CHALLENGES IN EXISTING FRAMEWORK
Since Code is also evolving and every maiden legislative framework take its own time to settle down, therefore in order to have a fairly and squarely arrangement to deal with cross border insolvency issues in India, following challenging domains need to be cater well in advance by the upcoming law on the subject.
- Mechanism to ensure judicial cooperation between bankruptcy courts of different jurisdictions.
- A developed theory on the concept of COMI.
- Time period to deal with issues pertaining to international insolvency.
- Alignment and standardization of framework with best international practices.
- Provisions to deal with situation where conflicting provisions exists in bi-lateral arrangements.
- Entering into reciprocal arrangements with different countries to safeguard the interest of domestic parties.
- Procedure to deal with cross border insolvency issues in the situation where the assets and creditors of the debtor are in the country with which there is no reciprocal arrangement.
- Situation where assets and creditors of debtor lies in different countries where reciprocal arrangement exist with only few such countries.
With proliferating of globalization, the investment of different countries in India has also multiplied. With such increase in international investment, foreign nations should be given a protection, a sense of security and comfort that their investments are safe in India. Formal cross border insolvency laws is quintessential need of an hour to protect the rights of domestic as well as foreign investors.

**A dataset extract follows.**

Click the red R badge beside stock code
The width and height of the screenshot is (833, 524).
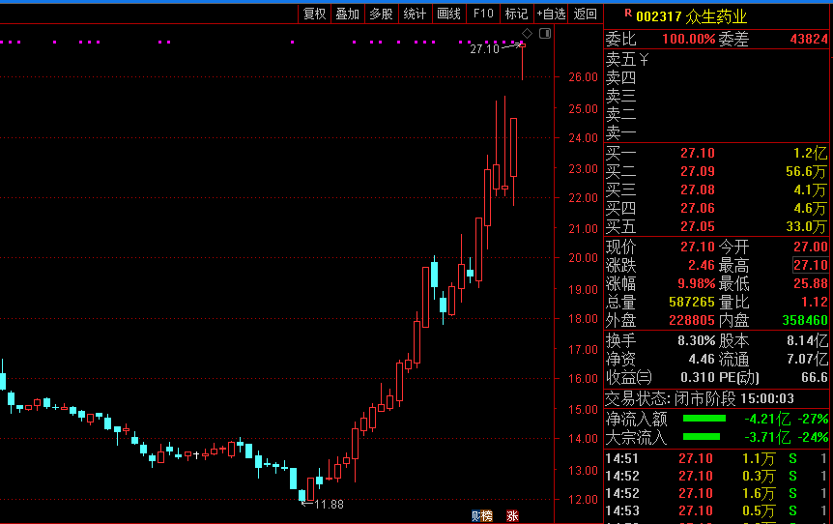click(628, 15)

In order to emerge as a global leader in the area of turnaround and restructuring and a staunch restructuring hub, now is the apt time that all the stanchions of the Code in India works rigorously on familiarising themselves with this subject in terms of knowledge, practices and expertise. Huge international literature and landmark judgements are available on the subject to keep oneself equipped with the knowledge of this dimension of insolvency. Legislature work in India on this front is well in progress and it is firmly believed that on the basis of the experience of different jurisdiction and learning from their practices on dealing with the issues pertaining to international insolvency, India will be successful in coming out with an exhaustive framework on the referred theme.